Hi! It's good to be back. I just want to share something fascinating today. I watched a Tagalog movie called The Last BeerGin. It's mid, the kind of film where you can easily follow it up with another movie and probably say that one's better. But despite that, there's something quietly charming about it that kept me watching. It starts with five strangers meeting at a convenience store, and what's funny is how their group was formed, from an inconvenience at a convenience store. Hahaha. "BeerGin" was spelled that way because the last stocks left of beer and gin, and they ended up fighting over them. From there, the story just casually unfolds..

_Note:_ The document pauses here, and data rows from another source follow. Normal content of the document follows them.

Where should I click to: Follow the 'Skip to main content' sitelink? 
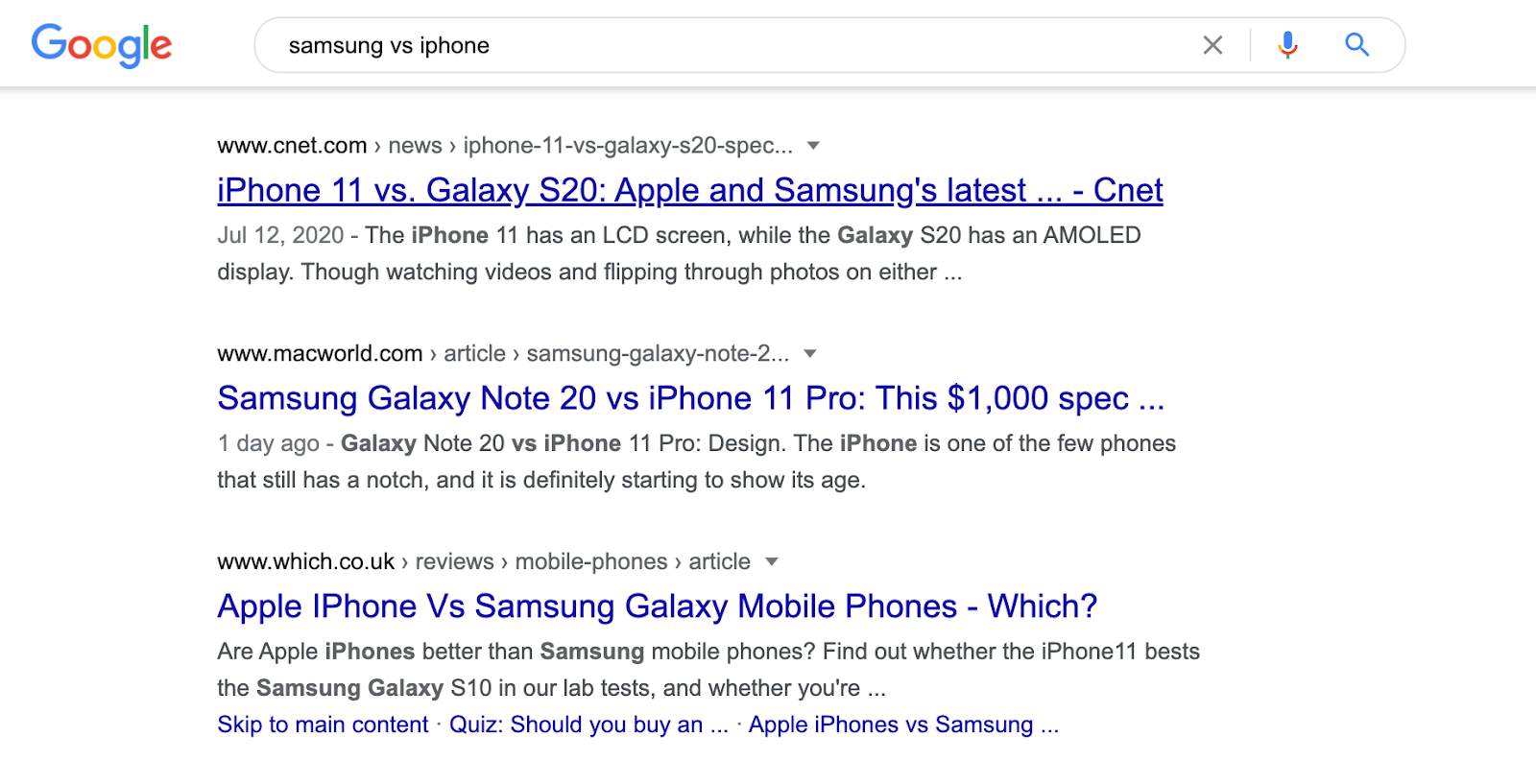click(x=323, y=725)
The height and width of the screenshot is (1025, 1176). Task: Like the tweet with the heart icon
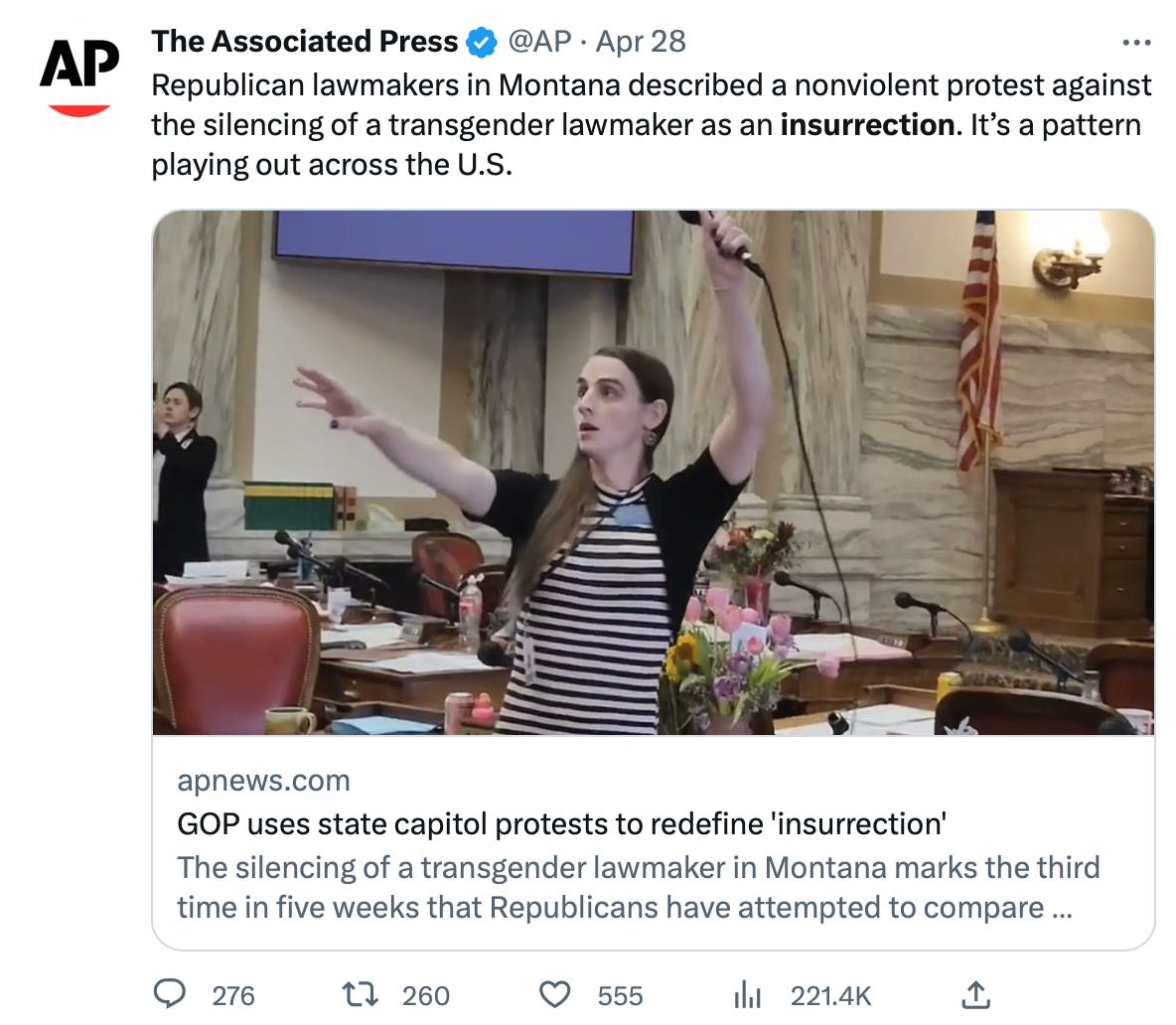554,994
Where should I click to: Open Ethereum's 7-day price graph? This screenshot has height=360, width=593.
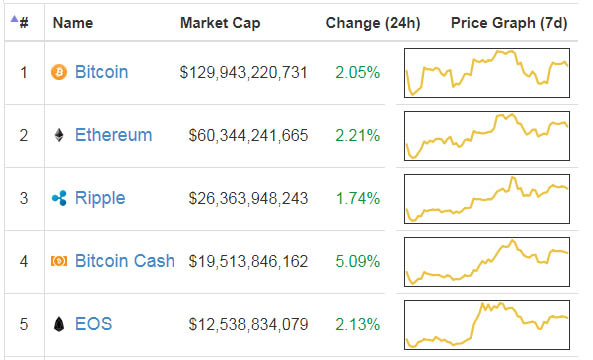click(487, 136)
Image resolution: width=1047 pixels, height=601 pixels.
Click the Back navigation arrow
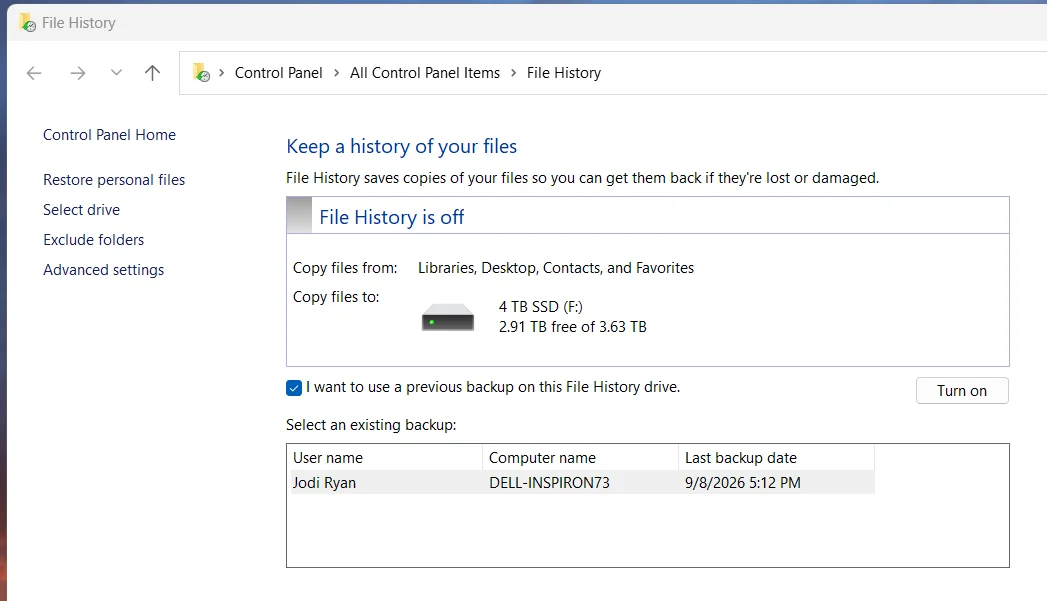pyautogui.click(x=34, y=73)
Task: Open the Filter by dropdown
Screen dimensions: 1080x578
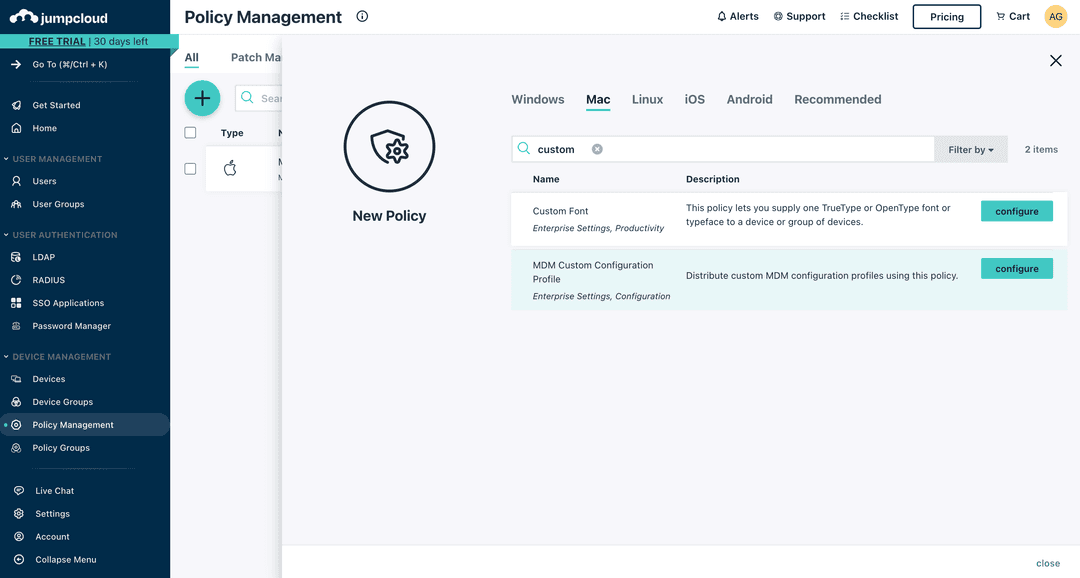Action: click(x=969, y=149)
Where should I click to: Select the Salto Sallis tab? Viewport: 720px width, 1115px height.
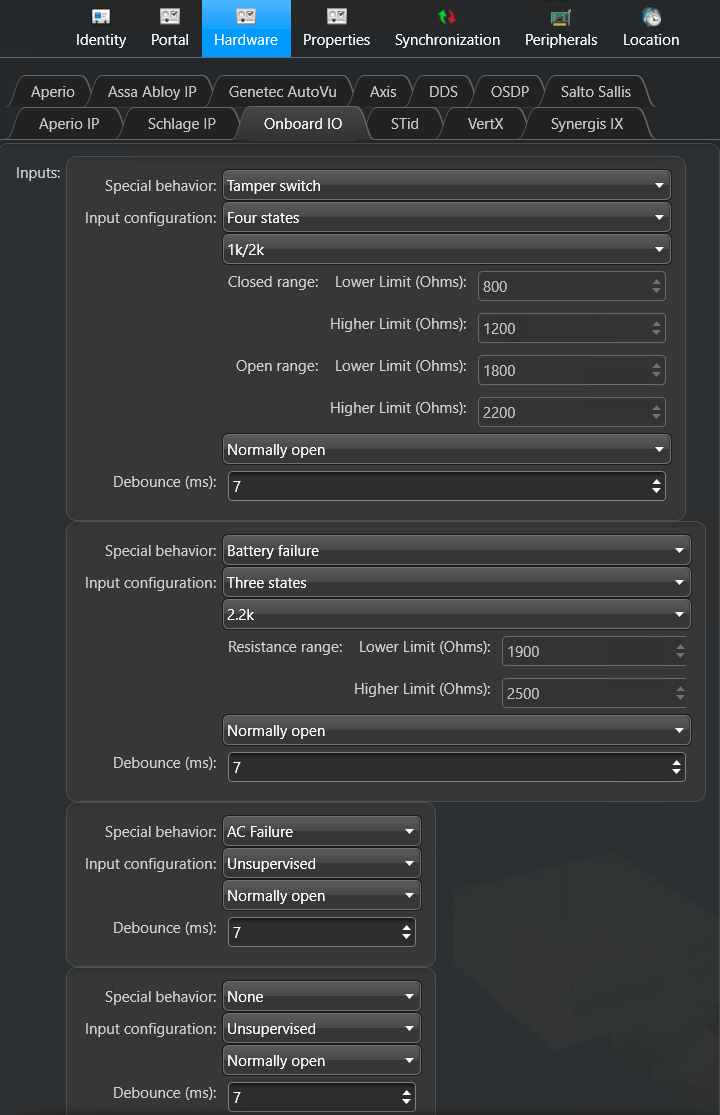click(x=595, y=91)
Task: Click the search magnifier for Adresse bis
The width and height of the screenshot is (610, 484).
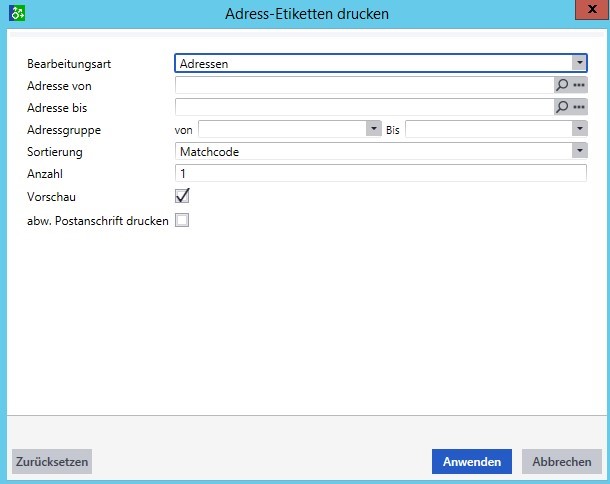Action: click(x=561, y=107)
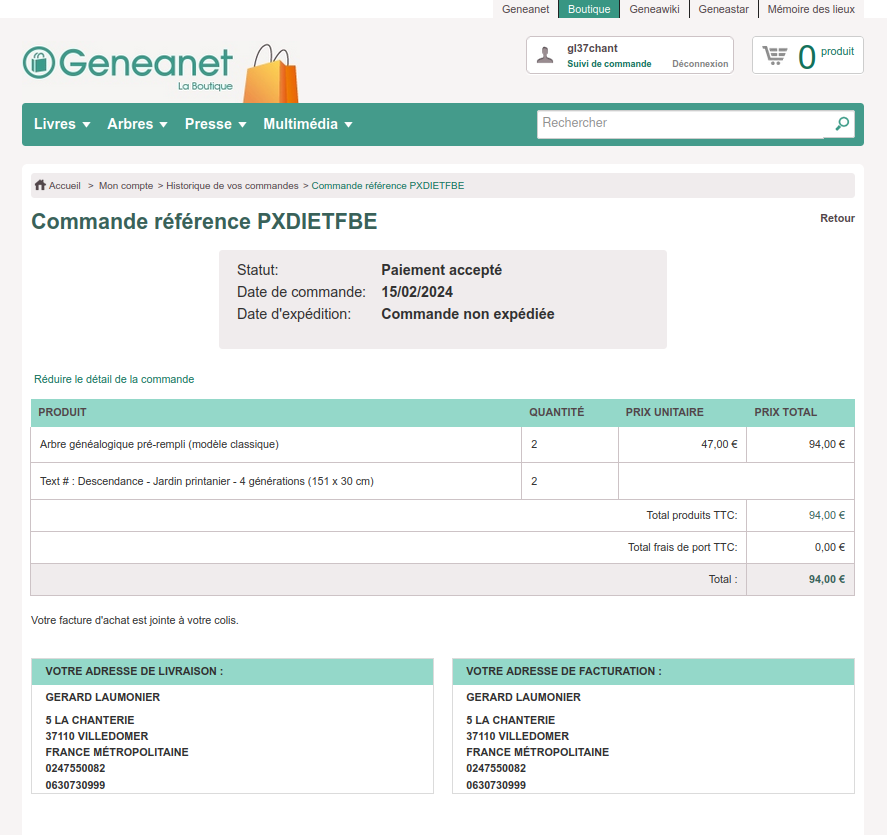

It felt like a breath of fresh air. There's something about the pacing that made me sit through more than an hour without realizing it. Watching it felt like a Sunday afternoon you're eating meryenda with your family in the province, electric fan humming in the background, some people half-awake, others already deep into their siesta. That's exactly the vibe the movie gave me. Slow, warm, and quietly comforting.
And of course, it carries that familiar inuman vibe with friends. It's like you're one of them, sitting at the table, listening to each person open up one by one. No rush, no pressure just stories passed around like the bottle. You wait for your turn, your tagay, your moment to speak.
It made me realize that we all need that kind of "liquor conversation" what we call in tagalog "inuman session" (though now, I prefer coffee more… hahaha, age reveal?) The kind where you sit with great people, talk about life, and for a while, nothing else matters. No deadlines, no worries just the comfort of being heard.
That's when the realization hit me: somewhere, somehow, strangers are meeting for the first time, sharing their failures, frustrations, and problems while the tagay keeps going around like the world slowly spinning as the alcohol settles in. And in that exact moment, you forget everything weighing on your mind. You talk about it, and somehow it slowly fades in your system.
When I was younger, I never understood why people needed alcohol to forget, or to feel okay. But now I realize it's not really about the alcohol it's about the conversation, the pause, the shared silence between stories. The drink just becomes an excuse to open up.
Because when the inuman ends, just like the effect of alcohol… you eventually go back to reality. But somehow, it feels a little lighter. And maybe that's the whole point of the movie.